• What you need to do
The entries must be repeated verbatim, and their images left out.

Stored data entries

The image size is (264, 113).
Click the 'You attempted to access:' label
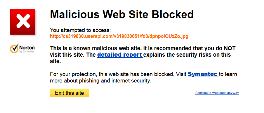click(x=81, y=30)
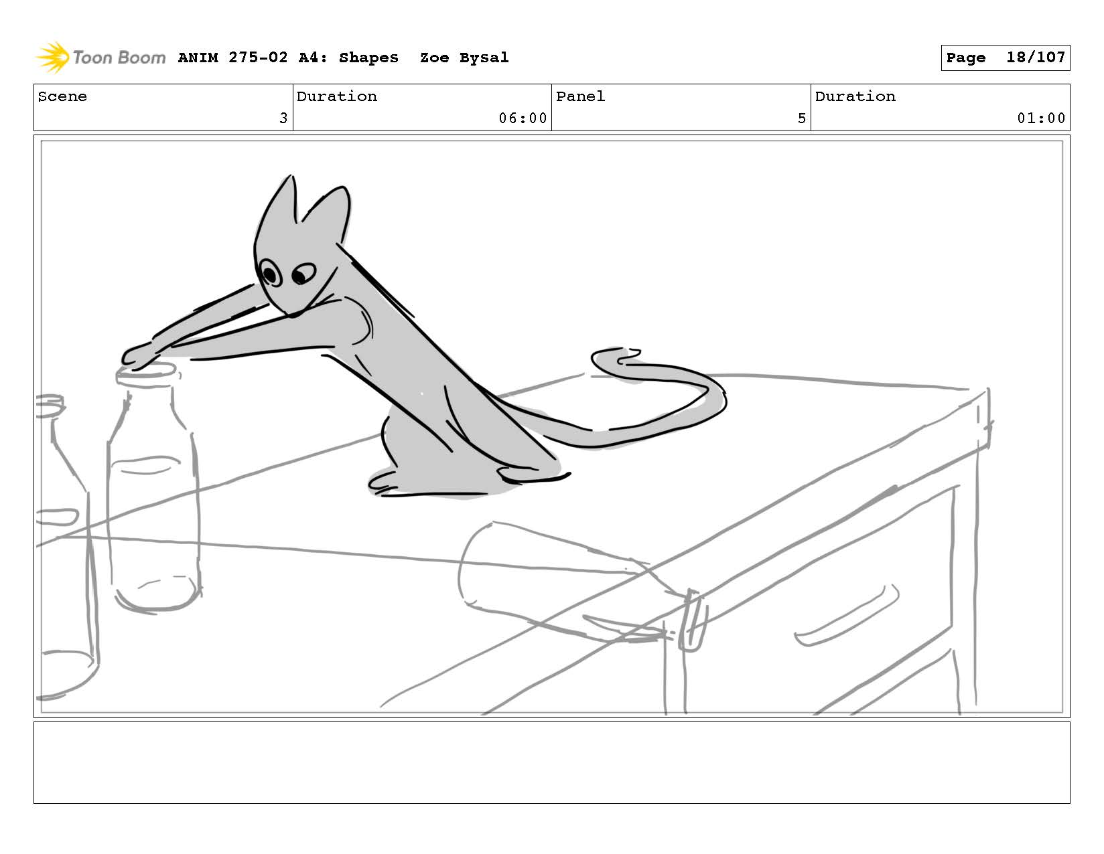The width and height of the screenshot is (1104, 854).
Task: Click the author name Zoe Bysal
Action: (464, 58)
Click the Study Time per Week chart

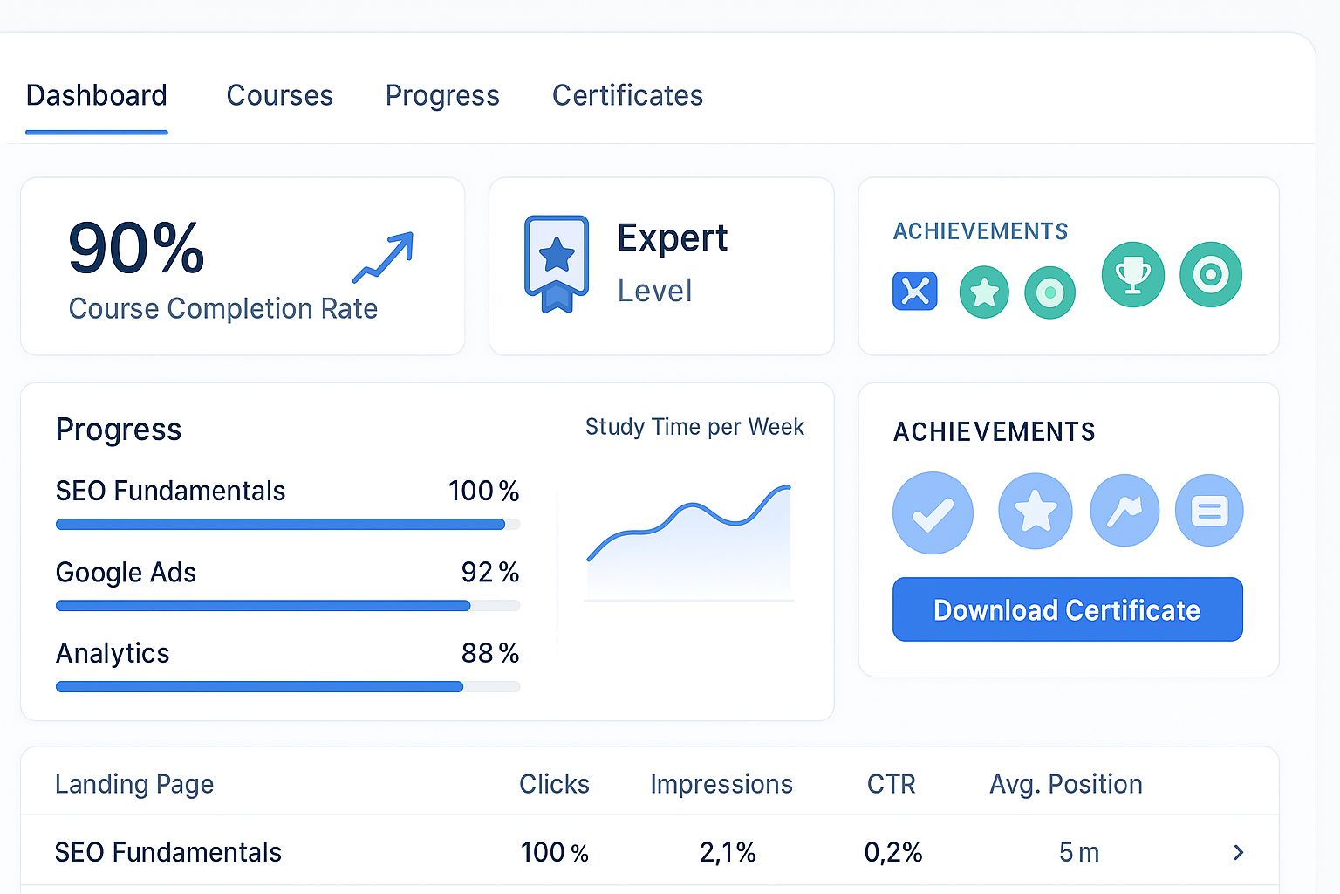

• Written solution
The image size is (264, 113).
Click the 'You attempted to access:' label
click(x=81, y=30)
The width and height of the screenshot is (1104, 854).
Task: Click the author name Zoe Bysal
Action: (464, 58)
Click the Study Time per Week chart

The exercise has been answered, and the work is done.